AI agents are beginning to remember.
Not perfectly, and not always safely, but enough that the shape of the next infrastructure problem is becoming visible. Agents now keep long-term notes about users, write task files, maintain vector stores, build skill libraries, refine prompts, and carry procedural habits from one session to the next. Memory is no longer just context. It is becoming part of the agent’s operating system.
But most of that memory is trapped.
A customer-support agent learns how to triage a class of incidents, but that knowledge stays inside one deployment. A security agent develops a reliable way to prioritize vulnerabilities, but the procedure lives as a prompt, a notebook, or an undocumented workflow. A DeFi risk agent learns that some governance patterns matter more than surface-level TVL, but the calibration is embedded in a private chain of examples. Another agent, running on a different model, must rediscover the same thing from scratch.
This is wasteful. It is also structurally strange. Software ecosystems solved a version of this problem decades ago. When developers discover a reusable behavior, they do not paste it into every project by hand. They package it, version it, publish it, sign it, document it, and let other systems install it. We have package registries for code, model hubs for weights, container registries for deployments, and artifact stores for machine-learning pipelines.
We do not yet have the equivalent for agent memory.
IMPP, the Inter-Model Memory Protocol, is an attempt to define one: a protocol and registry model for packaging, verifying, distributing, and attaching portable agent-memory artifacts across models, frameworks, and deployments.
The important claim is not that IMPP invents agent memory. It does not. Agent memory already exists in research systems, production frameworks, long-context retrieval pipelines, skill files, prompt libraries, and persistent stores. The claim is narrower and, perhaps, more useful: some forms of agent memory can become portable artifacts, and those artifacts need a trust layer before they can become infrastructure.
What kind of memory is portable?
“Memory” is too broad a word. Human memory includes facts, experiences, motor skills, associations, habits, and emotional salience. Agent memory is becoming similarly overloaded. A vector store of retrieved documents, a user preference profile, a tool-use policy, a trajectory summary, a bug-fix heuristic, and a reusable skill file are all called memory, but they do not behave the same way.
IMPP is mainly concerned with portable procedural and semantic memory.
Procedural memory tells an agent how to do something: how to evaluate a protocol, how to triage a class of support tickets, how to decide whether a vulnerability is exploitable, how to avoid a repeated planning mistake, how to use a tool safely, how to escalate uncertainty. Semantic memory captures domain knowledge in a structured form: concepts, taxonomies, risk factors, assumptions, constraints, and relationships.
Episodic memory also matters, but it is harder to transfer safely. A private conversation history or a deployment-specific trace may contain user data, proprietary context, or unrepeatable environmental details.
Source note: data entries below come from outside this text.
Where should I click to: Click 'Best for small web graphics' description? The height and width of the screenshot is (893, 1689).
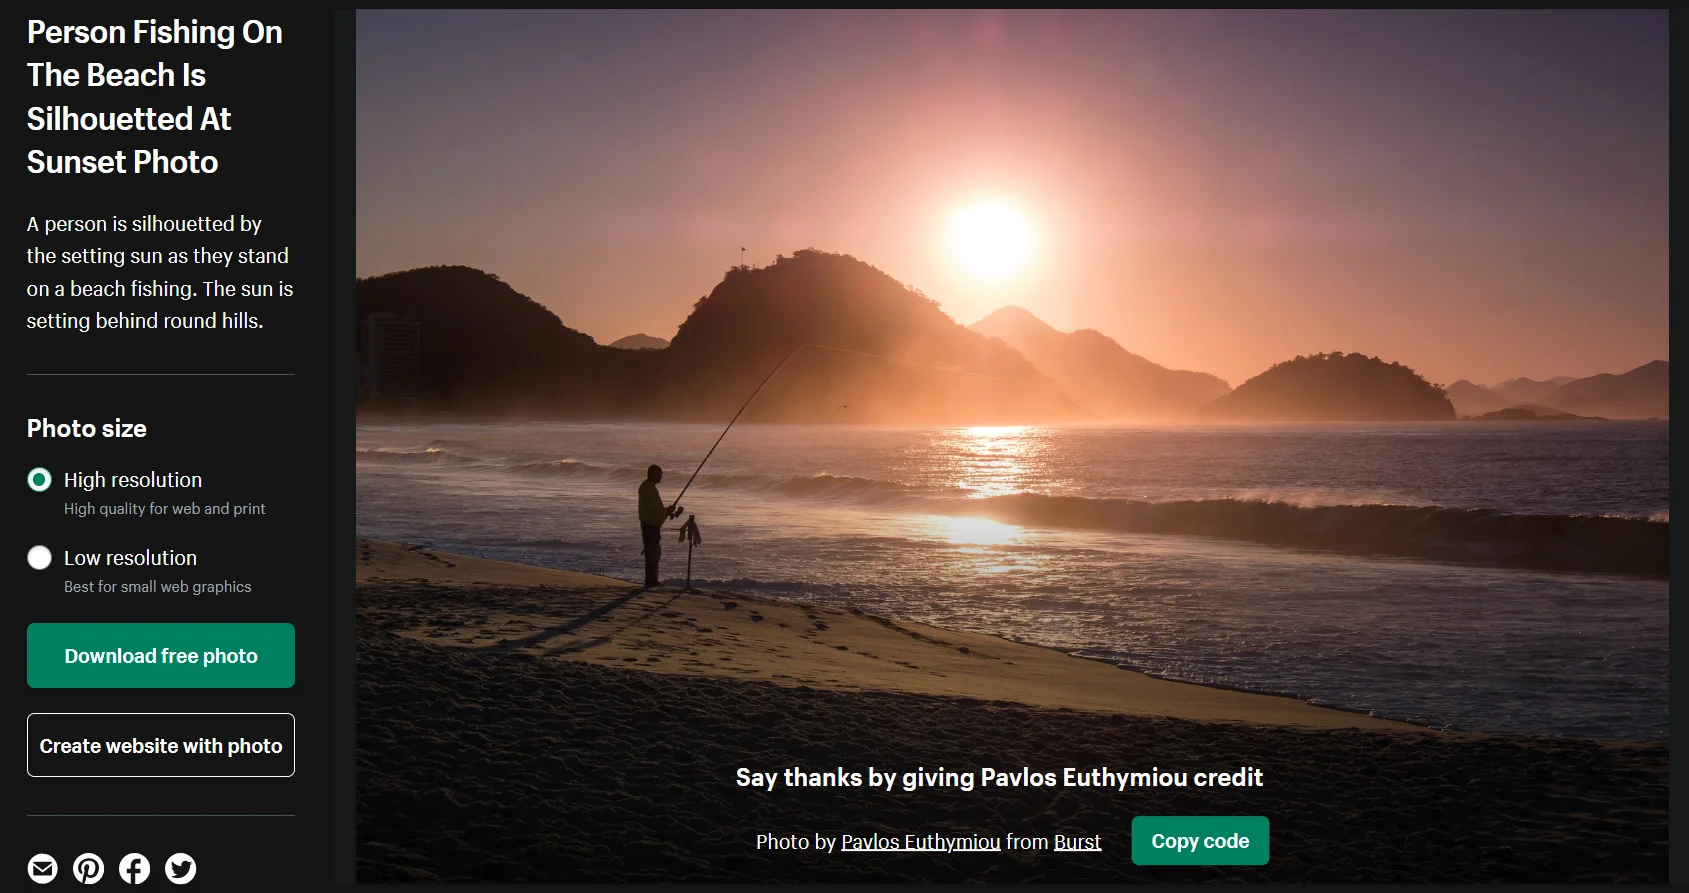[x=158, y=587]
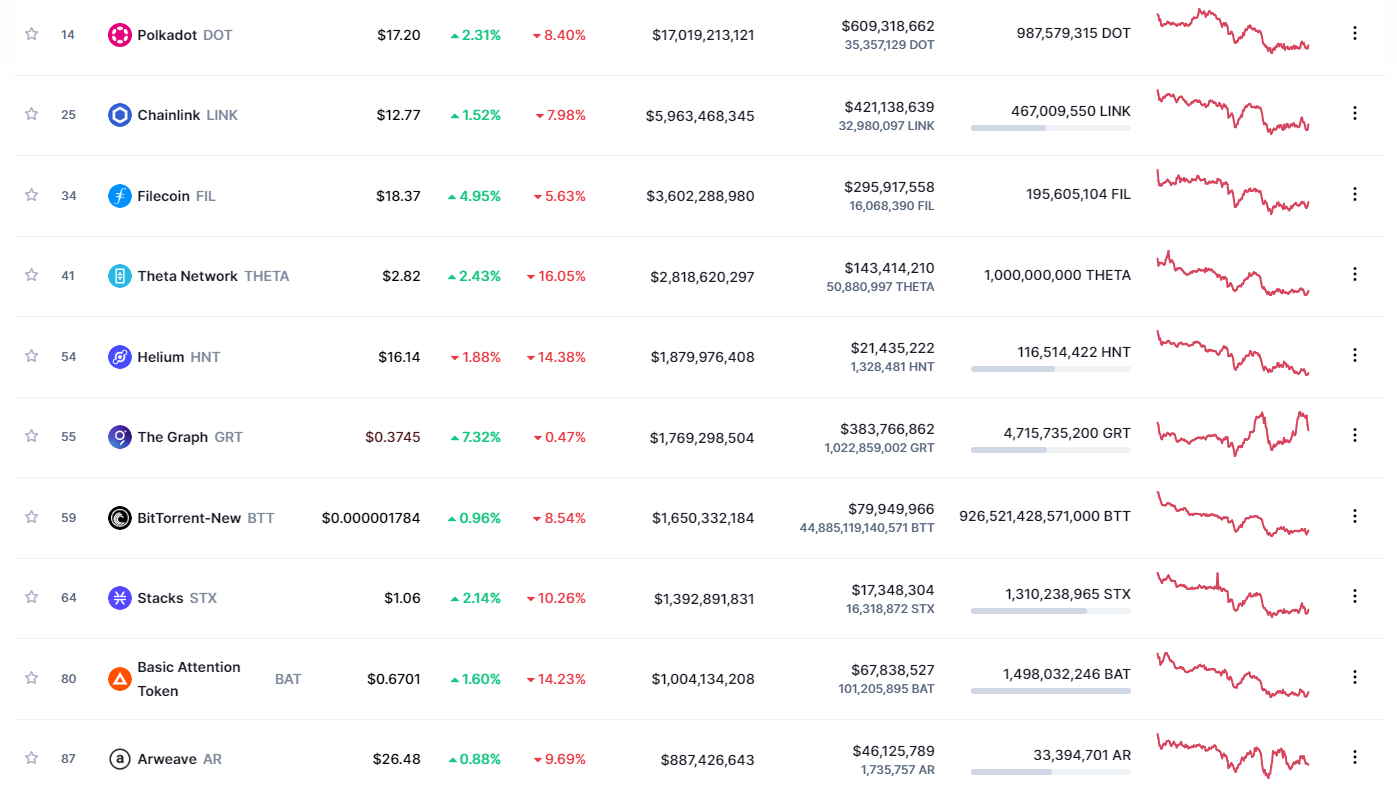This screenshot has width=1397, height=792.
Task: Click the BitTorrent-New logo icon
Action: (x=120, y=518)
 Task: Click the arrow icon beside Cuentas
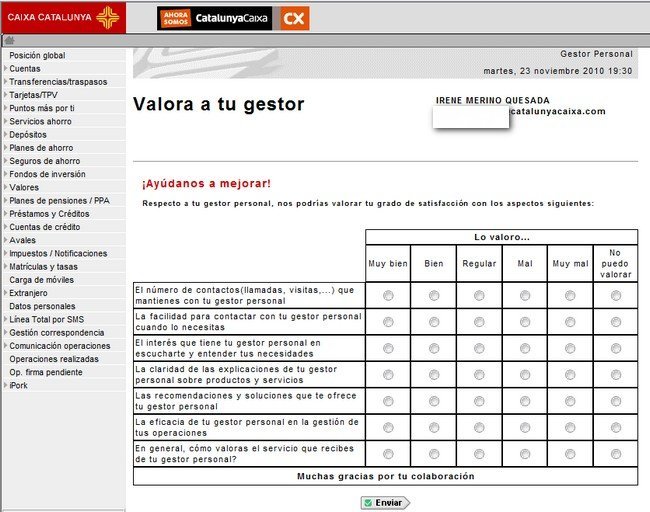[x=5, y=69]

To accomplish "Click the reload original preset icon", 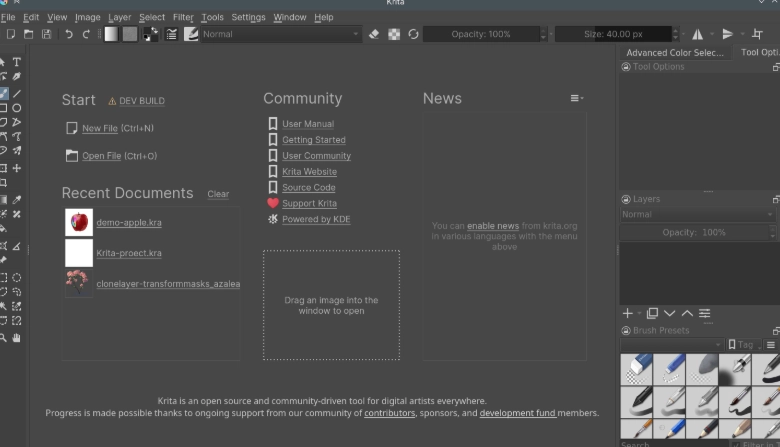I will (x=413, y=34).

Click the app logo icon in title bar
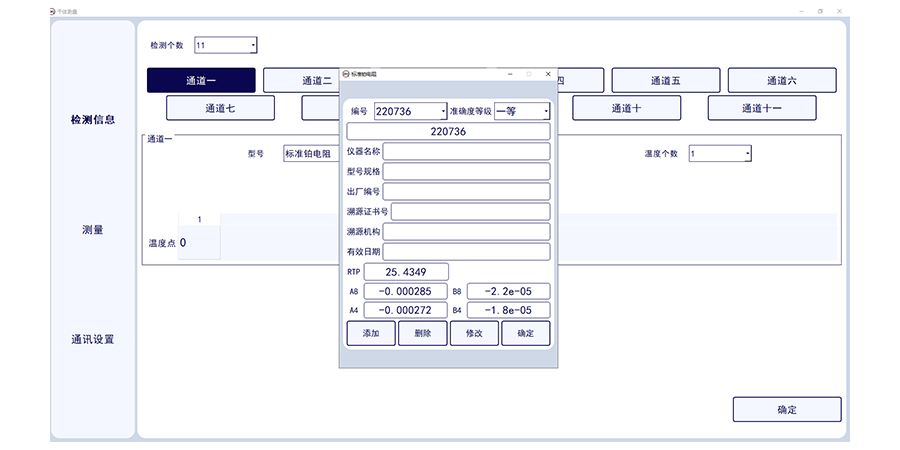pos(55,10)
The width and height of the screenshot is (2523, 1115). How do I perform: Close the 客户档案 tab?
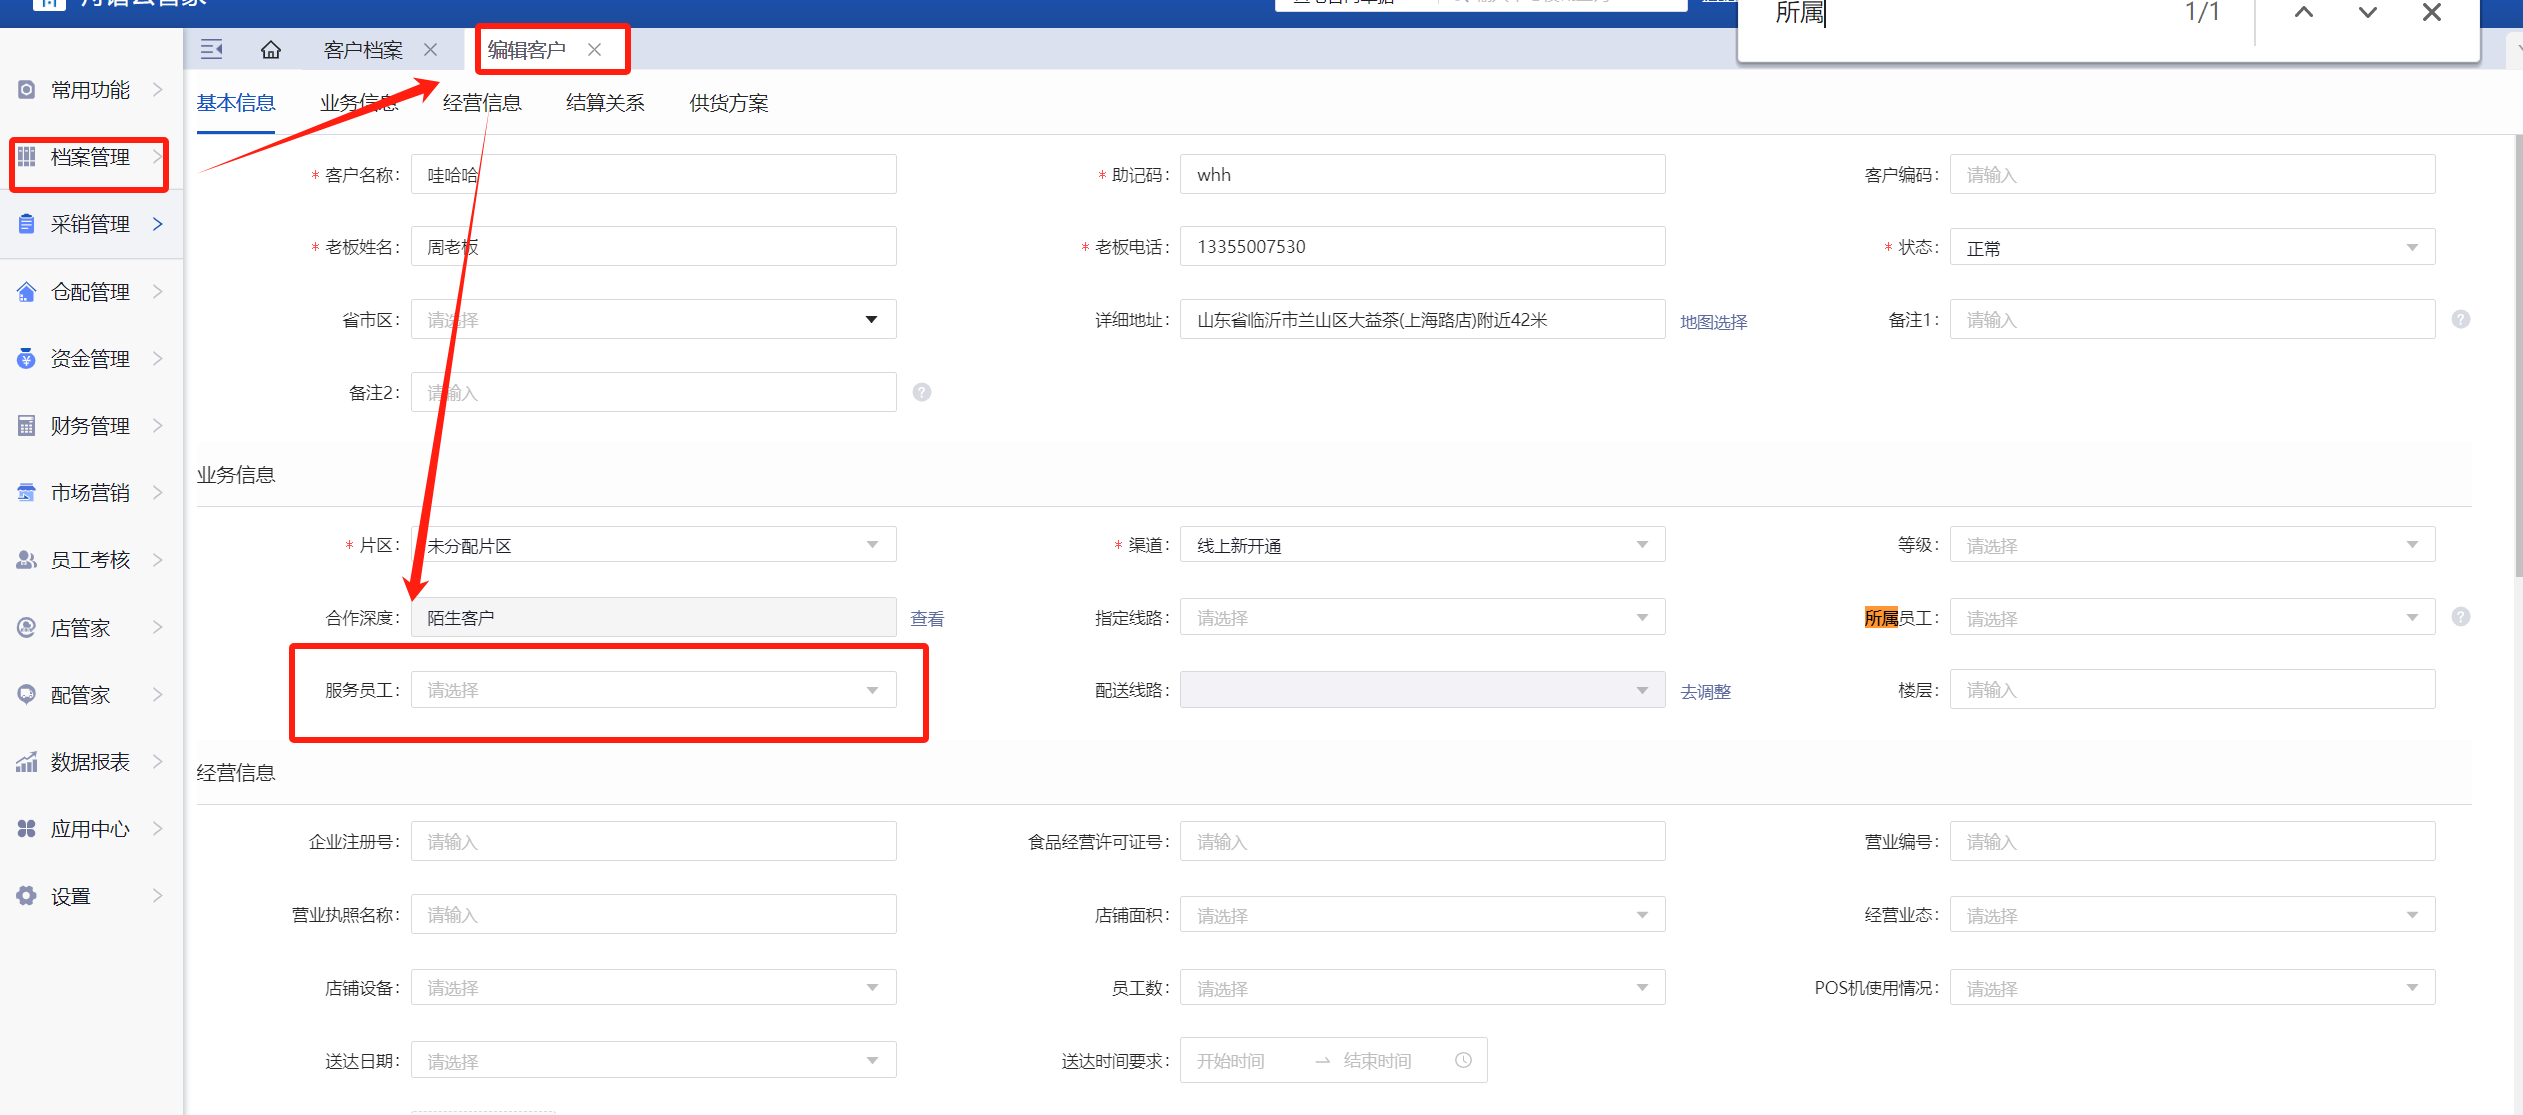point(431,50)
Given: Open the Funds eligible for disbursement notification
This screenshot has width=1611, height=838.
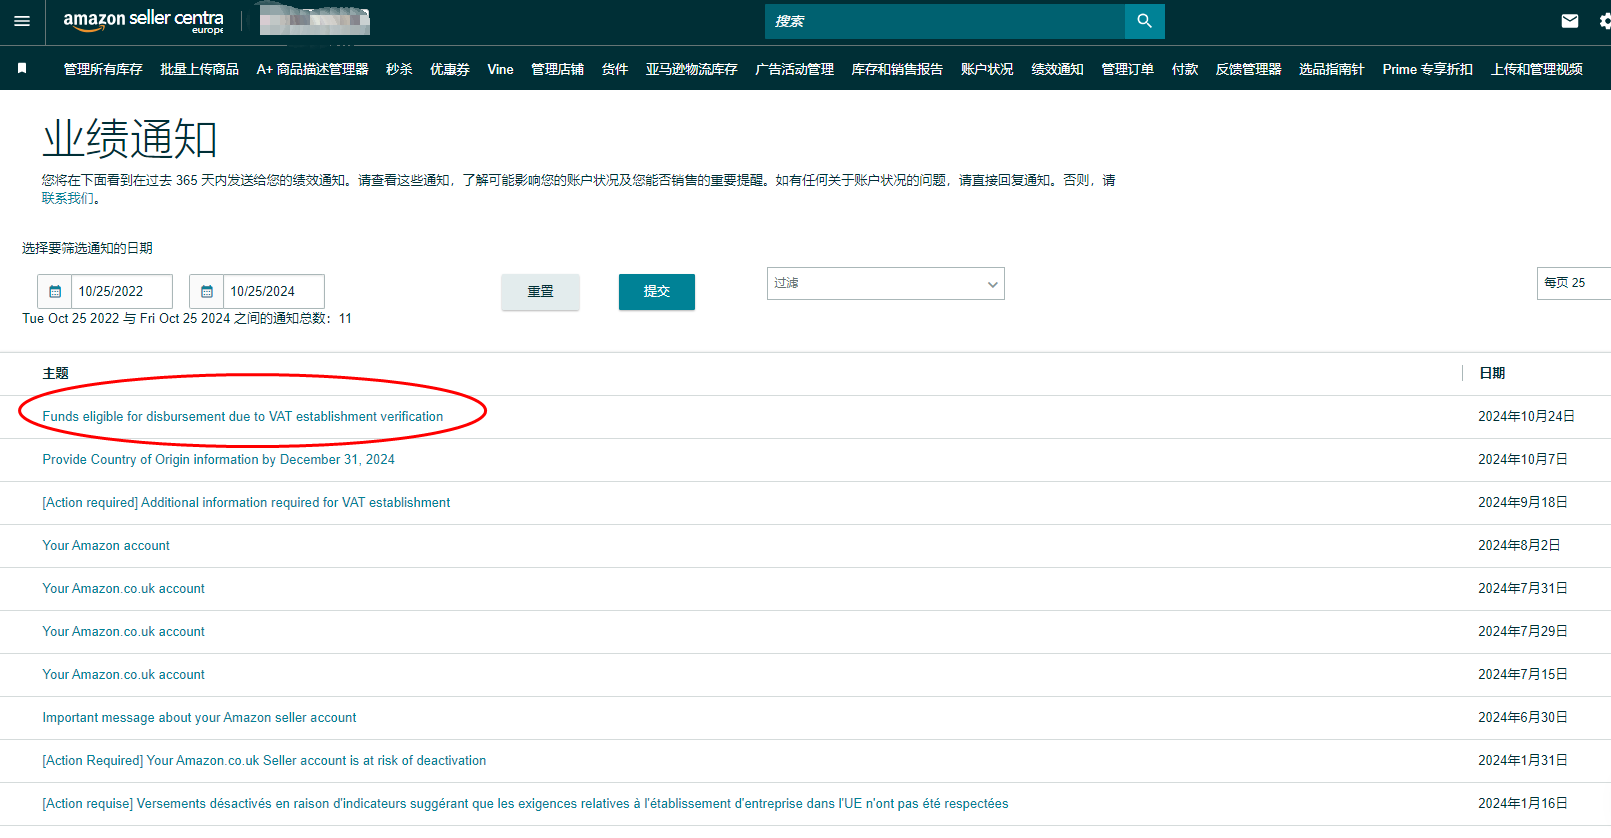Looking at the screenshot, I should (x=242, y=416).
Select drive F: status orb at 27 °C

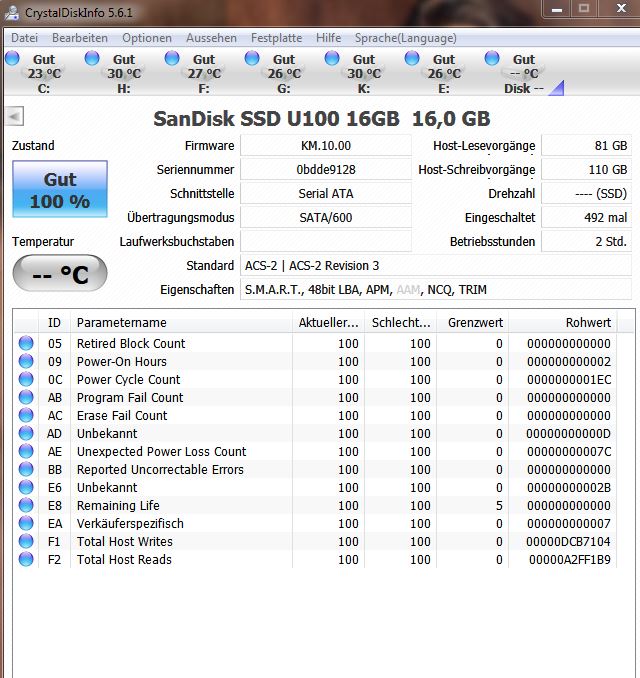(x=172, y=58)
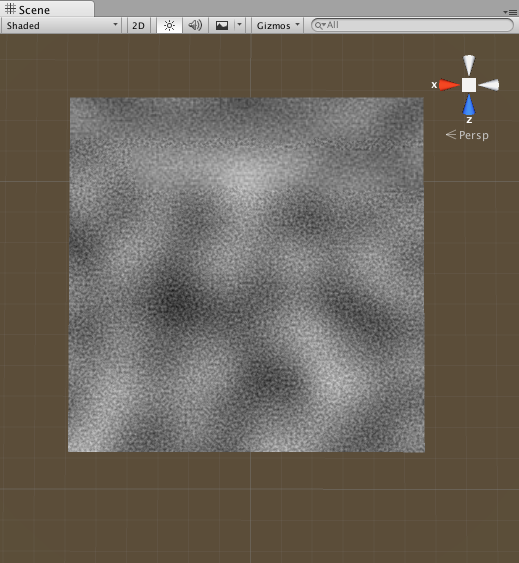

IMPP should support episodic-derived artifacts only after they have been transformed, redacted, licensed, and documented. The registry should not become a dumping ground for raw conversations.
This distinction matters because the plausible future is not “agents share all their memories.” That would be reckless. The plausible future is that agents publish bounded, documented, verifiable memory packages that describe what they know, where it came from, how it should be attached, when it should not be used, and what evidence supports it.
The package-registry analogy.
A package registry does not make all code safe. It makes code discoverable, versioned, inspectable, installable, and governable. That is already a large improvement over copying files from unknown sources.
An agent-memory registry would play a similar role.
A memory artifact might contain a signed manifest, a human-readable artifact card, structured procedural instructions, examples, provenance metadata, evaluation results, licensing terms, and compatibility information. The manifest would not merely say “this is useful.” It would say what type of memory this is, what domain it applies to, what models or agent frameworks have been tested, what attach modes are allowed, what data was used to derive it, what risks are known, and what should cause the artifact to be rejected or downgraded.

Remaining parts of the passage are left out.